Migration from Europe ceased in 1913, but it was soon replaced by the movement of African-Americans from the rural South to northern cities. The first major movement (p. 633) of blacks out of the South commenced in 1916. Over 400,000 blacks moved to the North between 1916 and 1918, exceeding the total number who moved in the preceding 40 years. During the first phase of the Great Migration, running from 1916 to 1930, over one million blacks (one-tenth the black population of the United States) moved to northern cities (Marks 1983). This movement was driven by both pull and push factors. The increased demand for labor in the wartime economy coupled with the closing of European immigration gave blacks new labor market opportunities (Mandle 1978; Gottlieb 1987). Around the same time, the boll weevil beetle infestation reduced the demand for labor in southern cotton-growing counties (Marks 1989).
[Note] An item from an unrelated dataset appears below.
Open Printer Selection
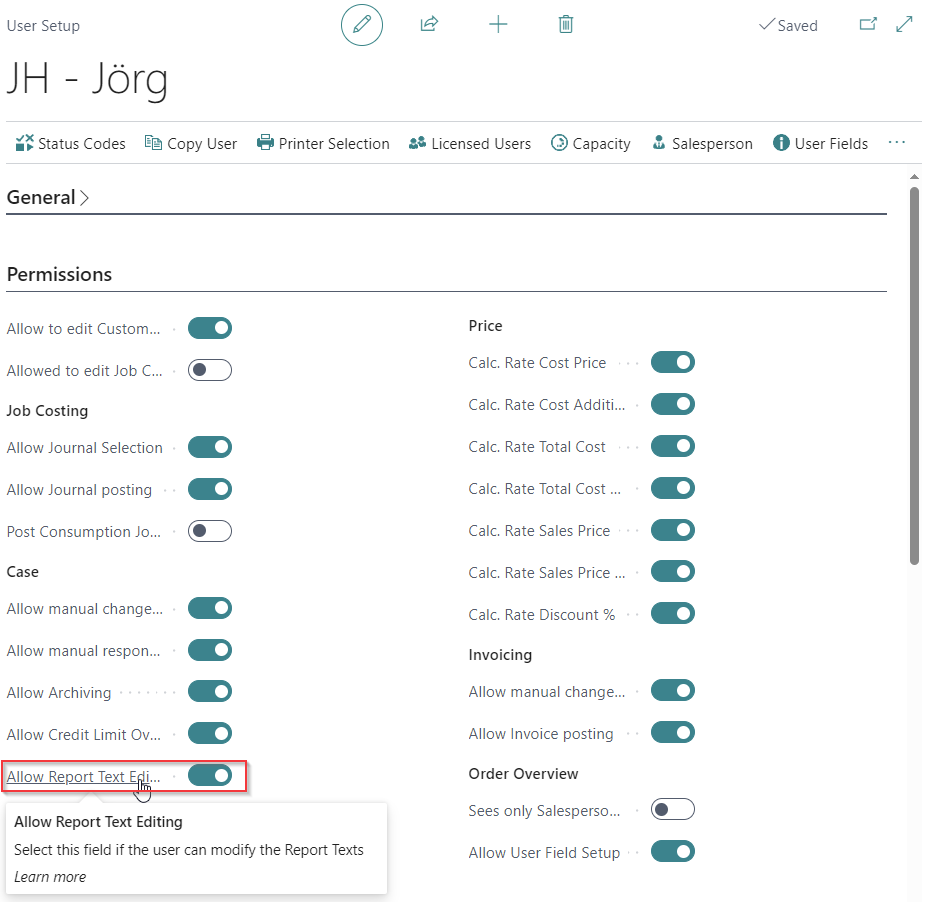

Adverse economic conditions in the South, together with segregation and racial violence, encouraged many blacks to leave (Tolnay and Beck 1990). Their movement was facilitated by the penetration of the railroad into the deep South (Wright 1986). A confluence of favorable and unfavorable circumstances thus set the stage for one of the largest internal migrations in history.
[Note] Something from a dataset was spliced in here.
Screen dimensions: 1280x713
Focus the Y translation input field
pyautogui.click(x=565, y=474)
Although external sources of information such as newspapers and recruiting agents played an important role in jump-starting the migration process, and agencies such as the Urban League provided migrants with housing and job assistance at the destination, networks linking southern communities to specific northern cities, and to neighborhoods within those cities, soon emerged (Gottlieb 1987; Marks 1991; Carrington, Detragiache, and Vishwanath 1996). “[These] networks stimulated, facilitated, and helped shape the migration process at all stages from the dissemination of information through the black South to the settlement of black southerners in northern cities” (Grossman 1991: 67).

The large-scale movement of labor in the United States, supported by migrant networks, was being replicated in other parts of the world as economies industrialized and cities grew in the nineteenth century. For example, Mumbai’s industrial economy in the late nineteenth century and through the first half of the twentieth century was characterized by wide fluctuations in the demand for labor (Chandavarkar 1994). Frequent job turnover will naturally give rise to labor market networks, particularly when the quality of a freshly hired worker is difficult to assess and performance-contingent wage contracts cannot be implemented. The presence of such recruitment networks has indeed been documented by numerous historians studying Mumbai’s economy prior to independence in 1947 (Chandavarkar 1994; Morris 1965; Burnett-Hurst 1925). These networks appear to have been organized around the jobber, a foreman who was in charge of a work gang in the mill, factory, dockyard, or construction site, and more importantly also in charge of labor recruitment.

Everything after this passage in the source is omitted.